- **WHAT THE TASK ASKS**: Transcribe the line holding "You are a computer-use" together with every line after it, through the end of the records, exactly and with no pictures.

- **DATASET EXTRACT**:
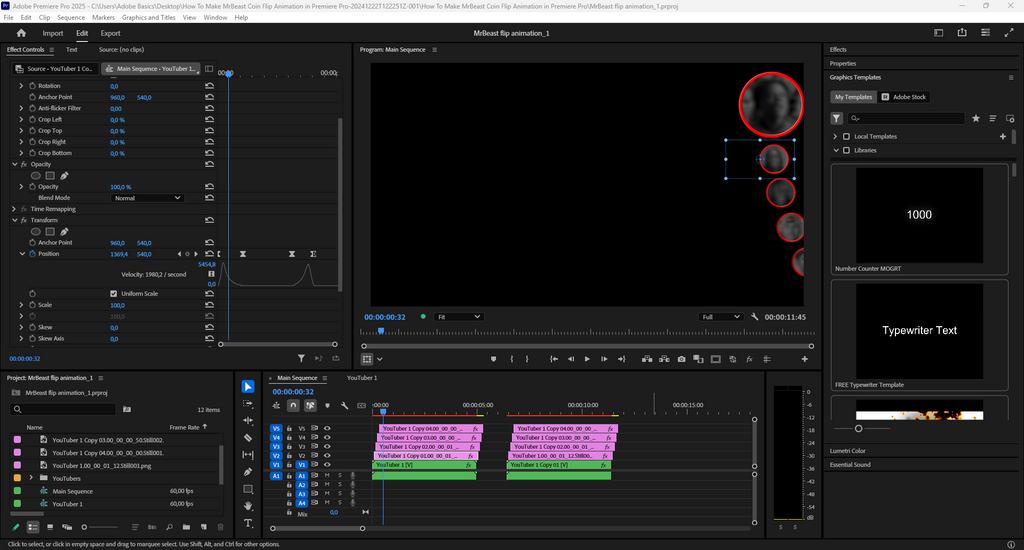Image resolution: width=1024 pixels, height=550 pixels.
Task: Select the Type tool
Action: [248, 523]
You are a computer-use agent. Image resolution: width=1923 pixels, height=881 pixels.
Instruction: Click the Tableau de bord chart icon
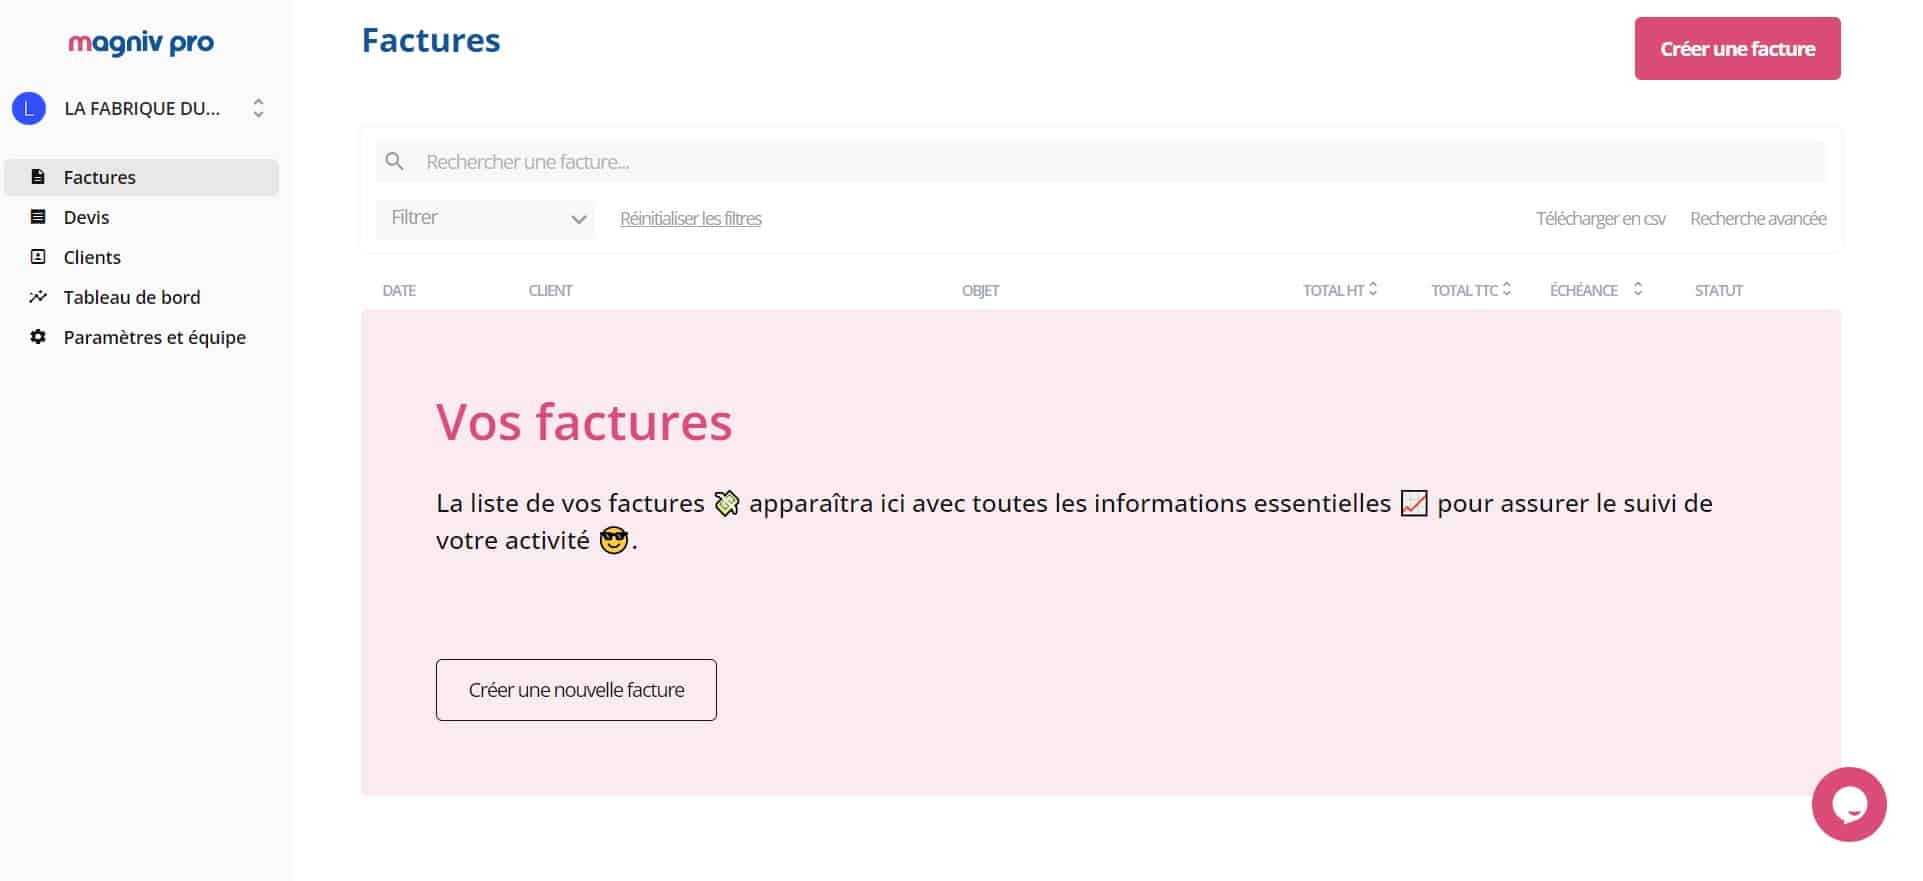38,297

- **THE ANSWER**:
You are a computer-use agent. Image resolution: width=1923 pixels, height=881 pixels.
Instruction: Click the Tableau de bord chart icon
38,297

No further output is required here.